[WORK ORDER]:
Run through the data and copy out every line that mentions the word "computer".

[Items from a dataset]

= Beginning of Section =

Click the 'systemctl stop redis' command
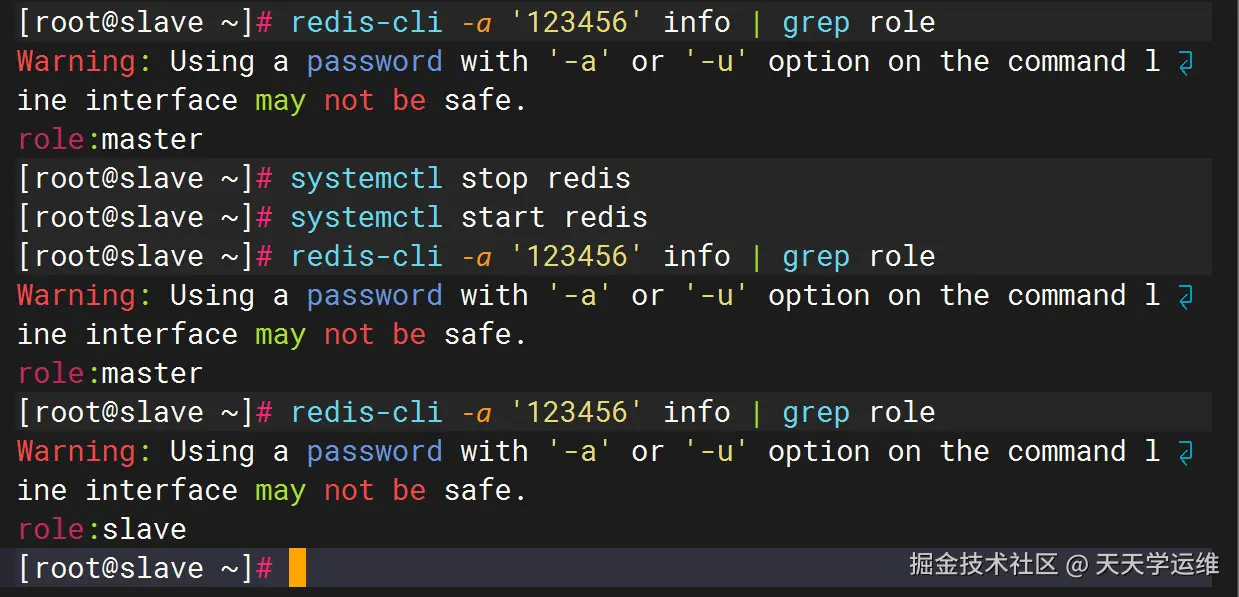 click(x=460, y=179)
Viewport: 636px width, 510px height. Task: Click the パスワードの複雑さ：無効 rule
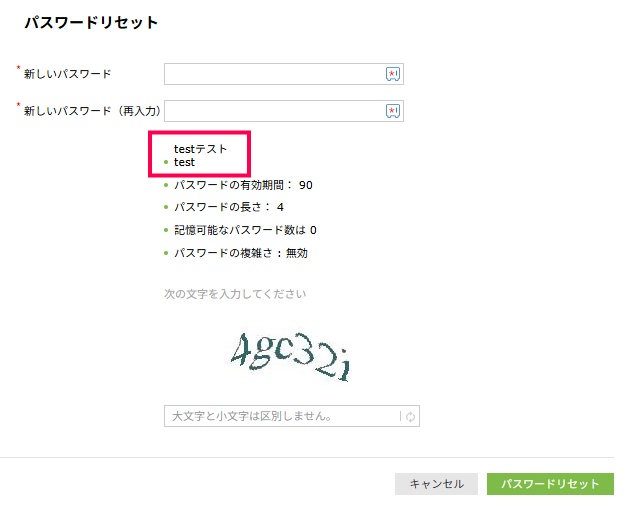pos(241,253)
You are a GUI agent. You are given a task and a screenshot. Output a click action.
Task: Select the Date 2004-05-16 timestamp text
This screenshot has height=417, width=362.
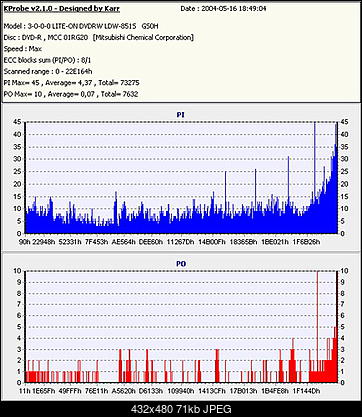point(223,9)
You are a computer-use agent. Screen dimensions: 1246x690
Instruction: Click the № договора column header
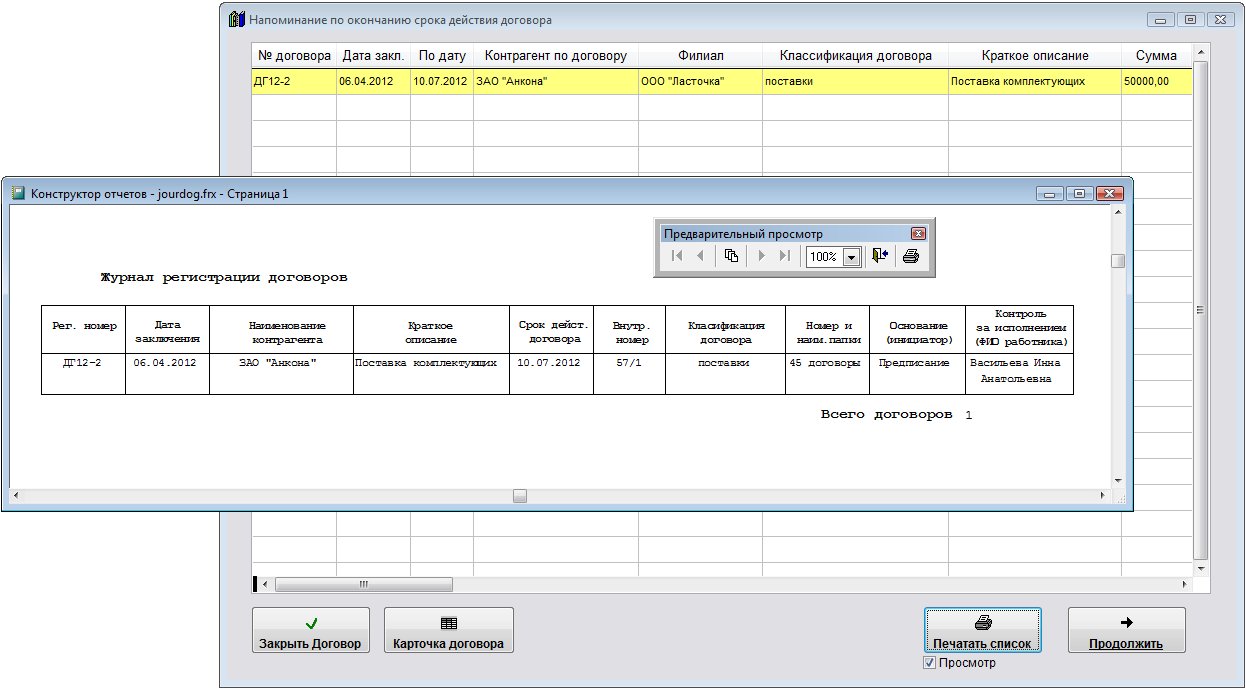click(x=294, y=56)
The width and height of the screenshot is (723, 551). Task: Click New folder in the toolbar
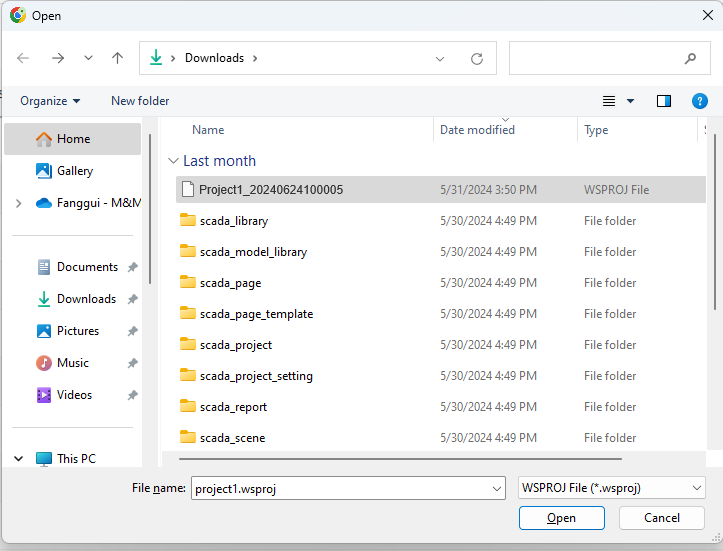pos(140,101)
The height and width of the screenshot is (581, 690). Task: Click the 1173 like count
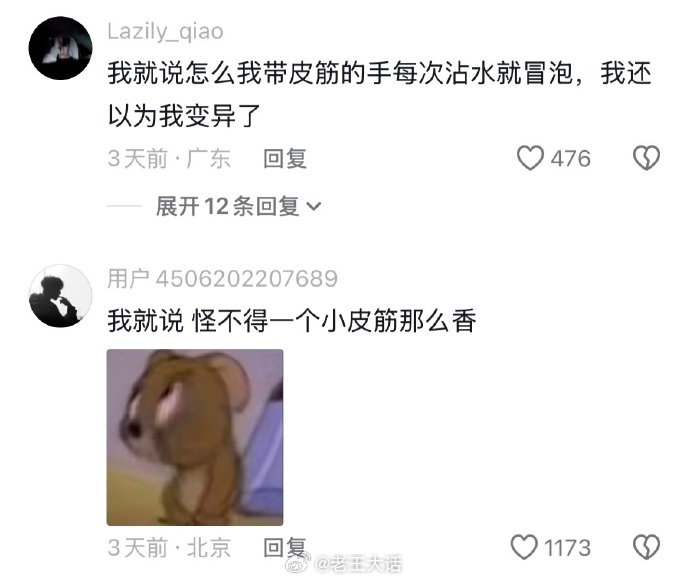pyautogui.click(x=568, y=548)
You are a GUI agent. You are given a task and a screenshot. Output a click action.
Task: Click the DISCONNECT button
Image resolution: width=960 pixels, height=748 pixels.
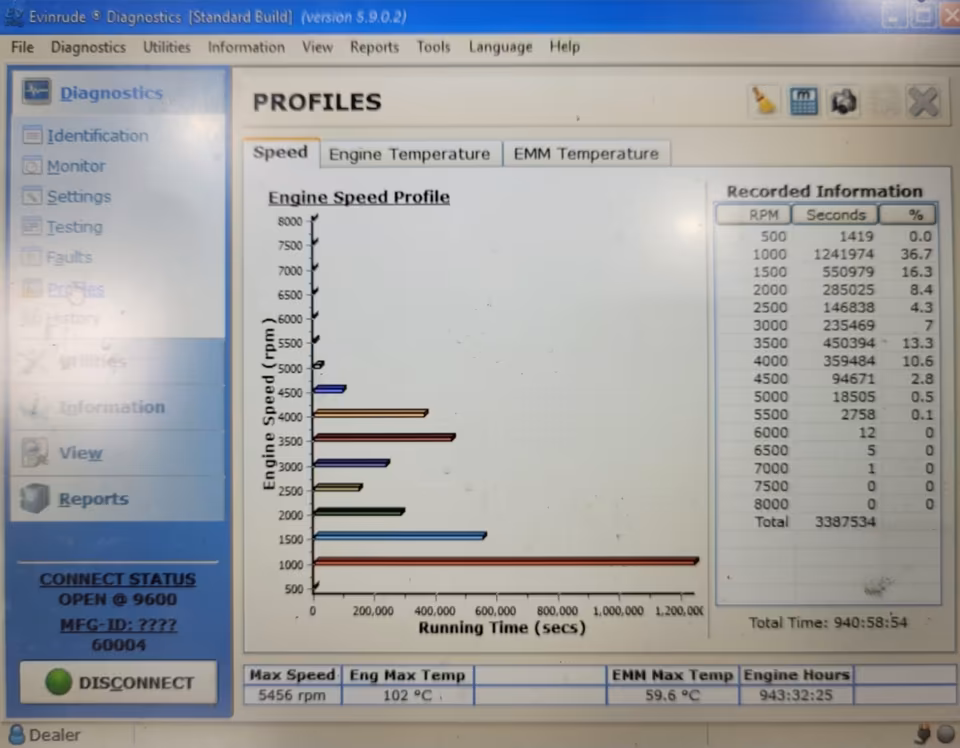point(118,682)
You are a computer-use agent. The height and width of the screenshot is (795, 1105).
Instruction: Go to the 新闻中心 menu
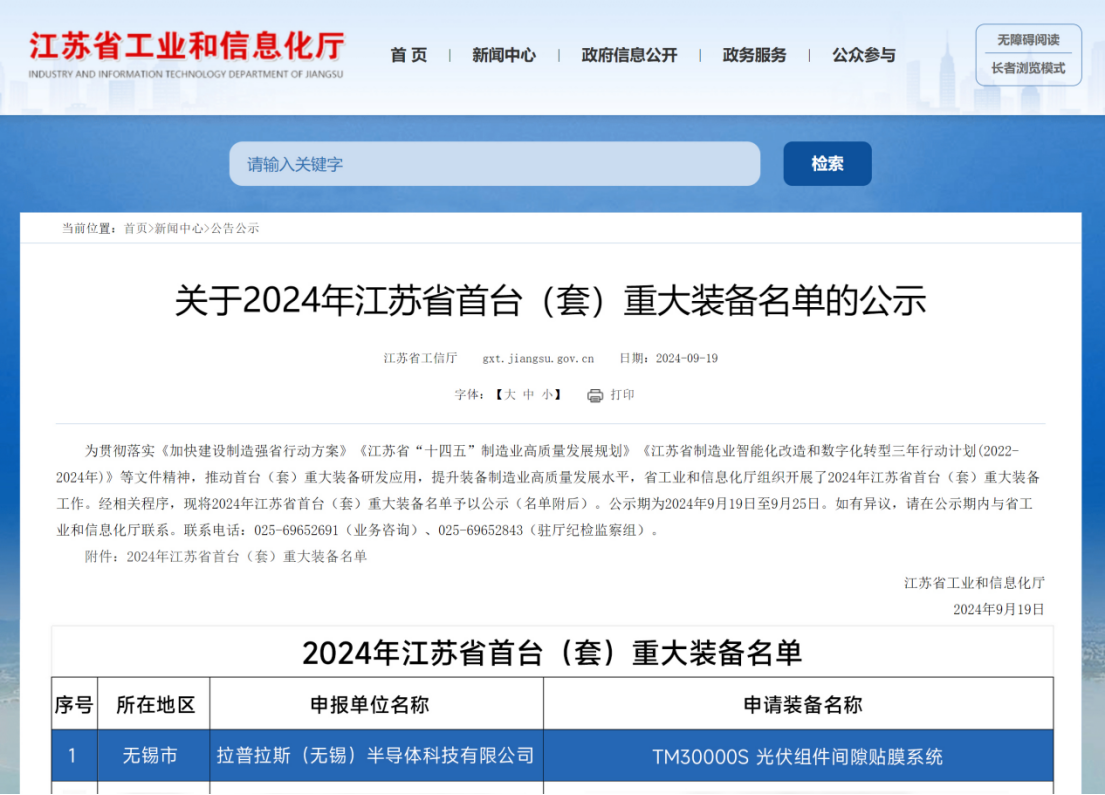pos(503,55)
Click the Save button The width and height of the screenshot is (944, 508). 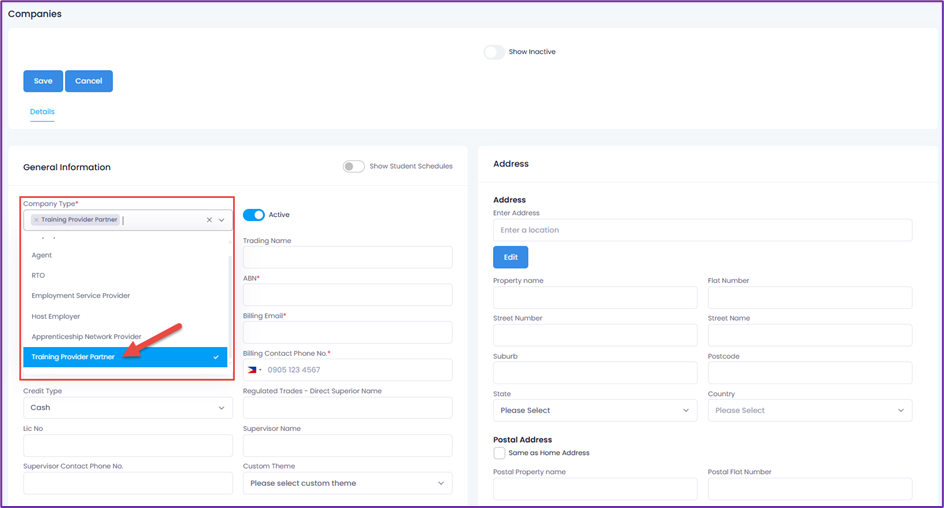(43, 81)
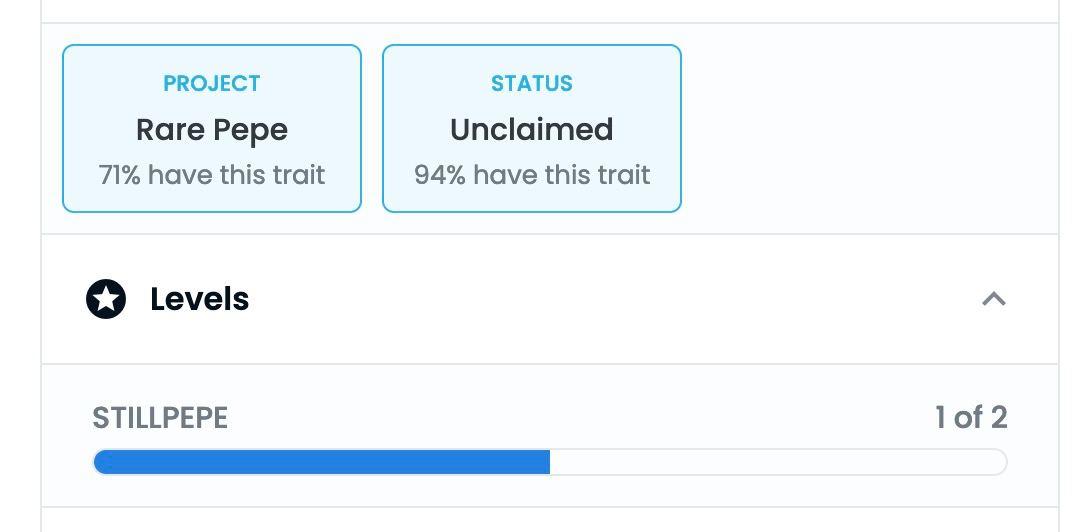Click the STATUS trait type label
This screenshot has width=1078, height=532.
[x=531, y=83]
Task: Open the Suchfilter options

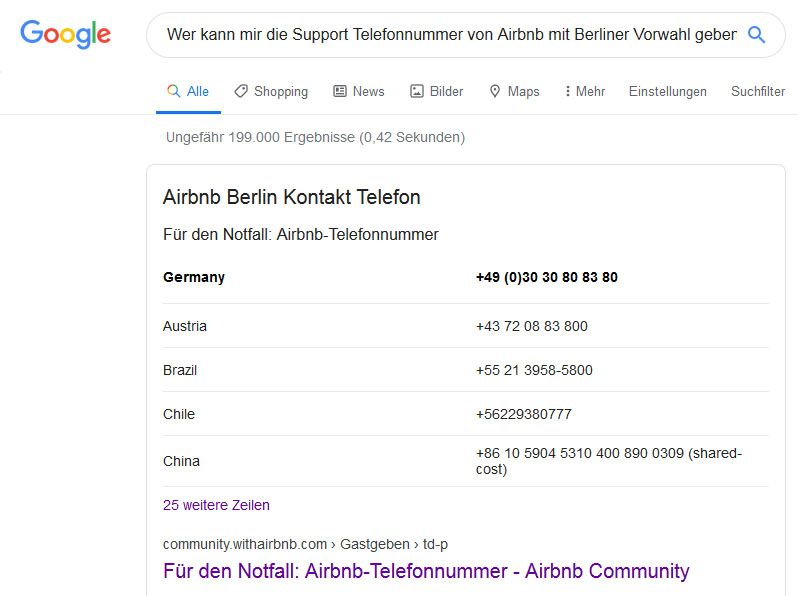Action: pos(757,91)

= End of Section =

[YOUR RESPONSE]:
You are a computer-use agent. Screen dimensions: 1246x690
You are a computer-use agent. The height and width of the screenshot is (795, 1105).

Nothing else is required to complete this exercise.